Aceptémoslo, con una enmienda no intrascendente: estamos obligados a transformar el mundo que conocemos “de abajo arriba”, y no al revés. Es la única manera posible de hacerlo. Pero, ¿cómo? En este repaso de urgencia a la historia del capitalismo canalla se ha omitido, a sabiendas o no, toda mención a la “otra” historia del capitalismo, a las luchas esforzadas de millones de personas por una vida mejor, contra la arbitrariedad de unas clases dominantes que las condenaban al hambre y a la penuria. Un ejemplo: de “Ragtime”, de E.L. Doctorow, se entresaca la historia de Coalhouse Walker, el pianista negro cuyo automóvil fue dañado por unos bomberos voluntarios irlandeses. La relación con el capitalismo es más bien incidental, por más que el clima racista se inscribe bien en el marco de la época. Pero en el mismo libro se narra una gran huelga que paraliza la ciudad de Nueva York, dirigida por los wobblies, los sindicalistas de la IWW, y la represión feroz de los huelguistas y de sus familias por las fuerzas del orden capitalista constituido. Y esa historia no ha llamado la atención de Rendueles.

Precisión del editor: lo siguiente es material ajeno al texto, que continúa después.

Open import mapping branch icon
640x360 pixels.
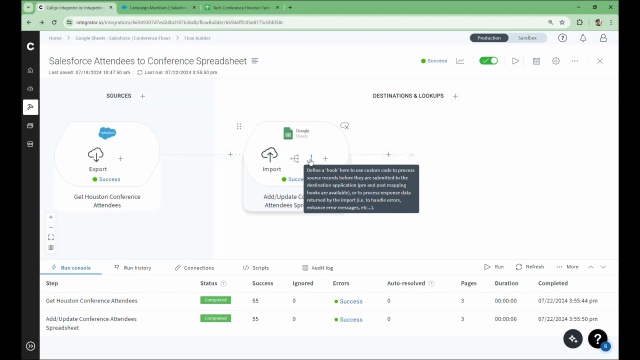295,158
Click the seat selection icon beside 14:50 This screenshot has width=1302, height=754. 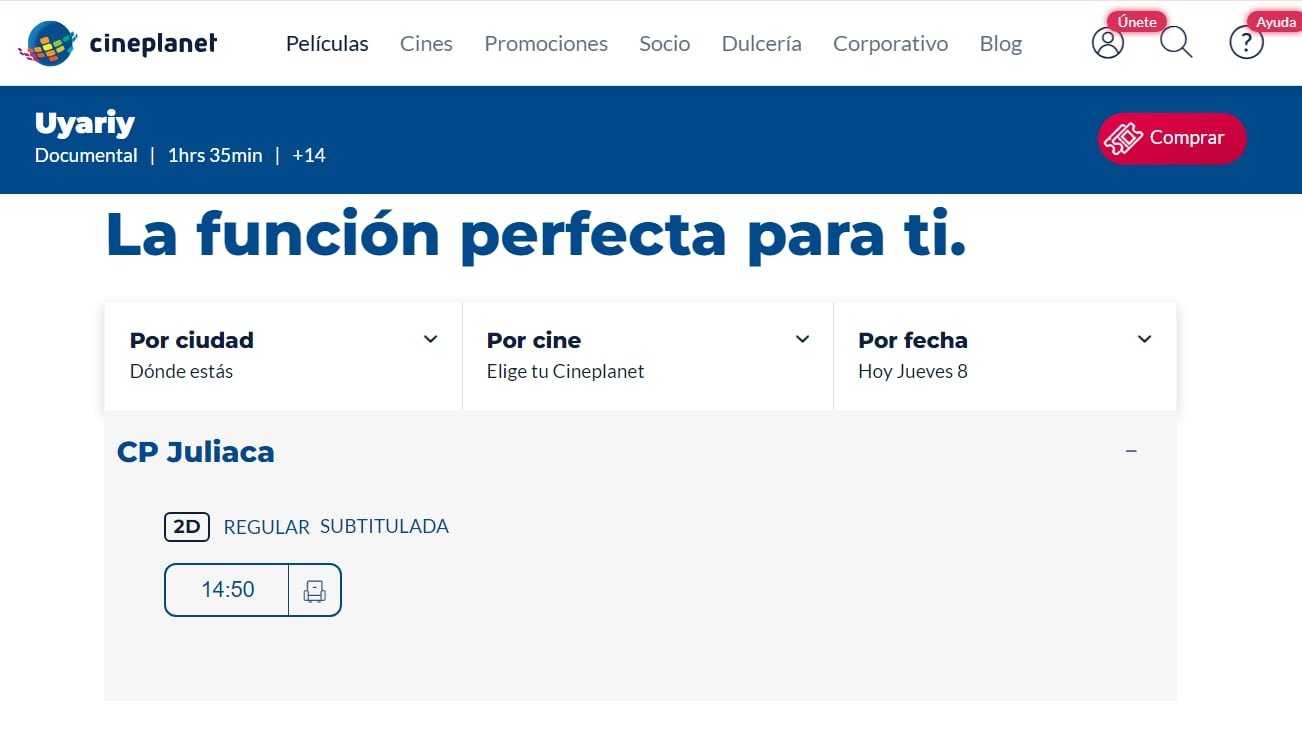(x=314, y=590)
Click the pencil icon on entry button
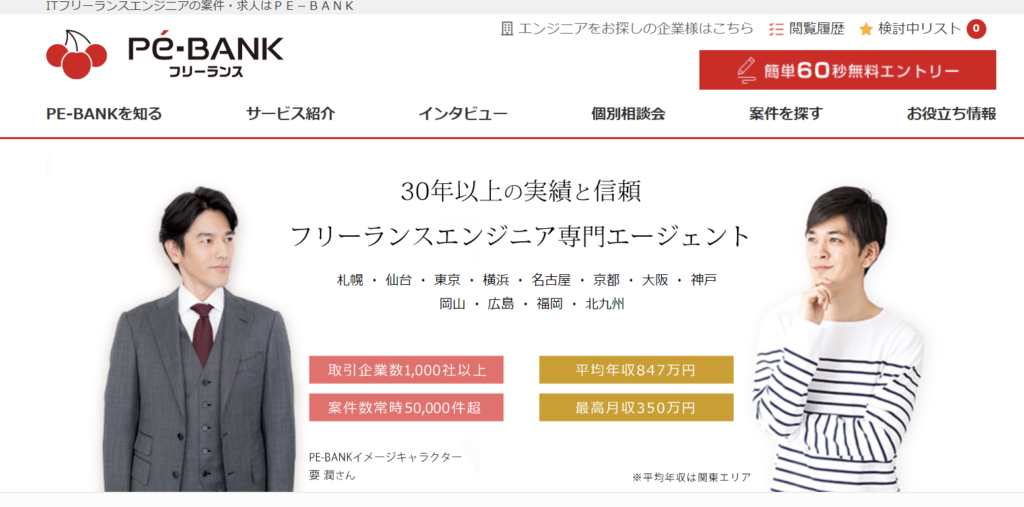 pyautogui.click(x=746, y=70)

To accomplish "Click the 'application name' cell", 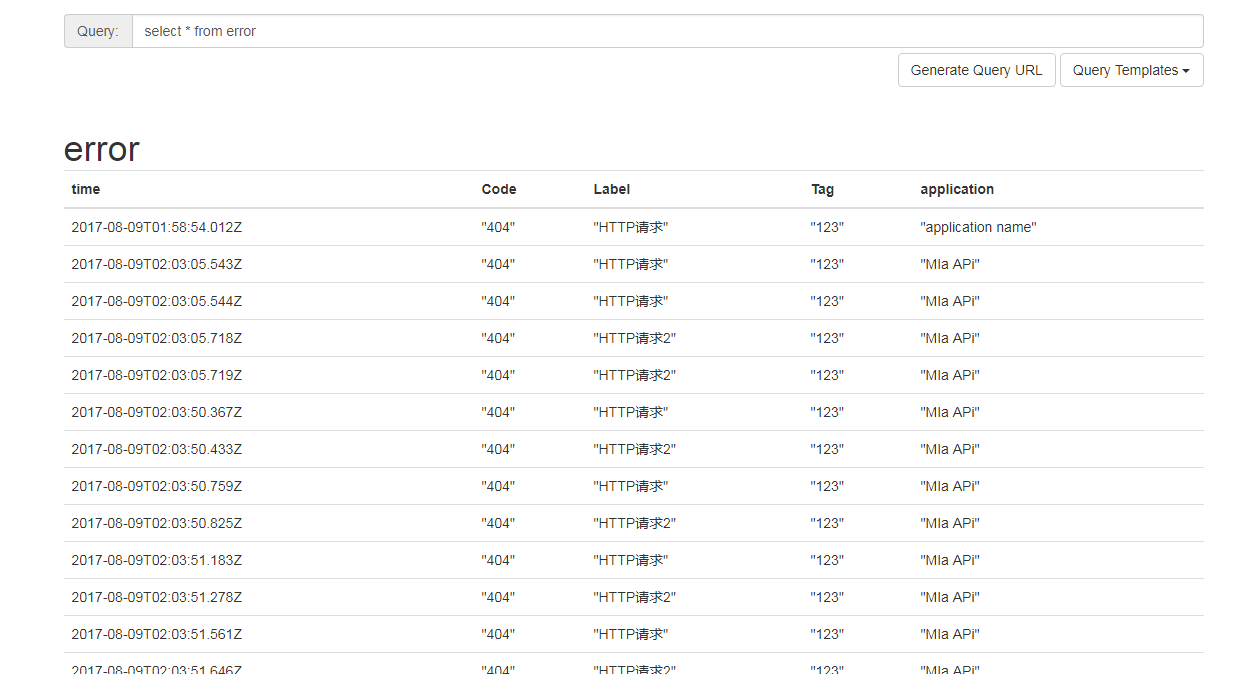I will pyautogui.click(x=978, y=227).
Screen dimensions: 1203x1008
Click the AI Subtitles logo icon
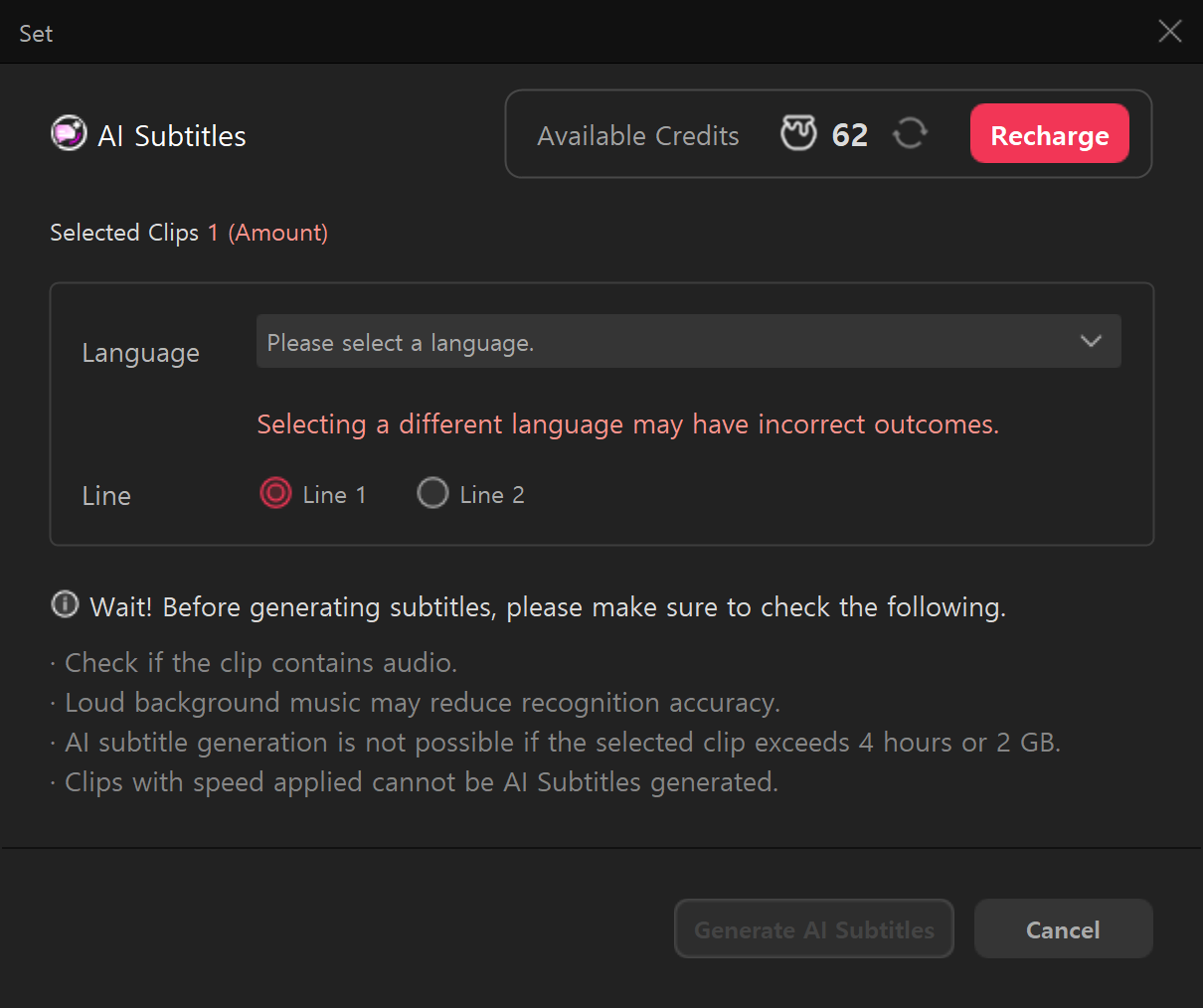(69, 133)
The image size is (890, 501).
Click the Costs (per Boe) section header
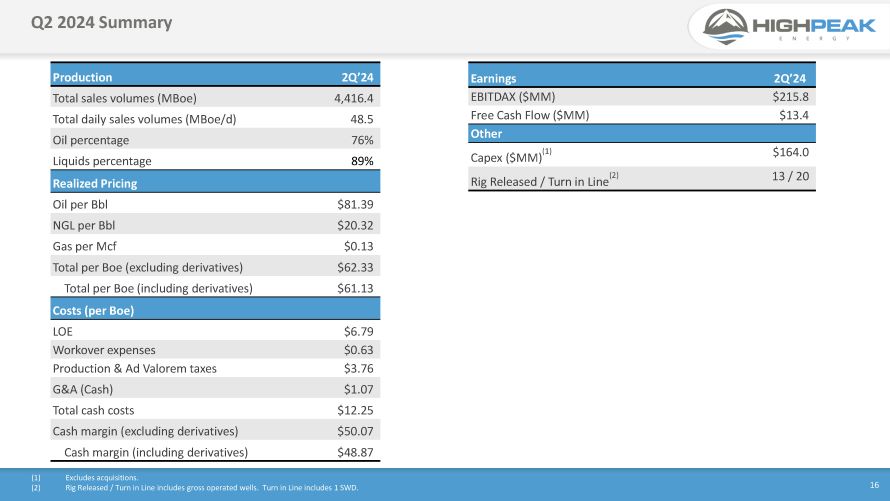pyautogui.click(x=93, y=310)
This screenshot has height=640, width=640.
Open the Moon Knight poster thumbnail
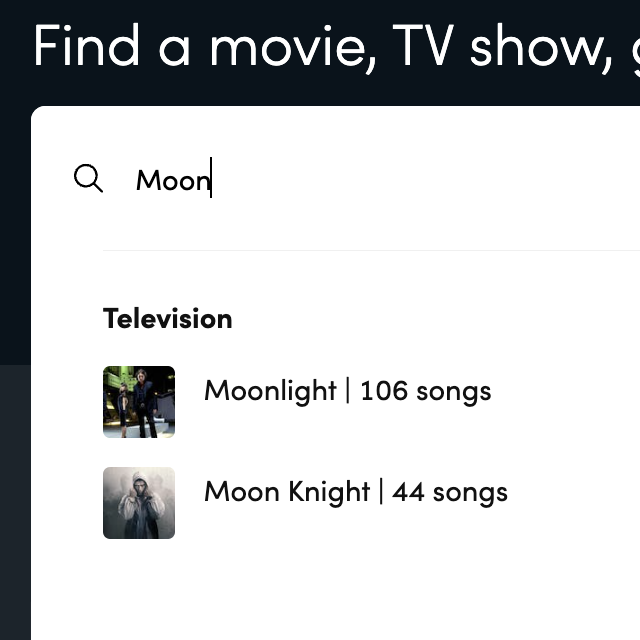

Entonces, después de seis capítulos del libro dedicados a la negación, la construcción de una alternativa sólida se deja en el epílogo sin ninguna propuesta concreta donde apoyarla, sin el menor atisbo de un método, y sin reconocimiento a los héroes anónimos de una lucha secular. Con un adanismo ingenuo: ahora empieza todo. Con un solipsismo enternecedor: nosotros solos vamos a hacerlo, no nos digáis cómo, ya se nos ocurrirá algo.
Aguardaremos pacientes un nuevo libro tuyo sobre el “cómo”, querido César. Un único consejo: cuando llegue ese momento, deja el narcisismo a un lado. No ayuda.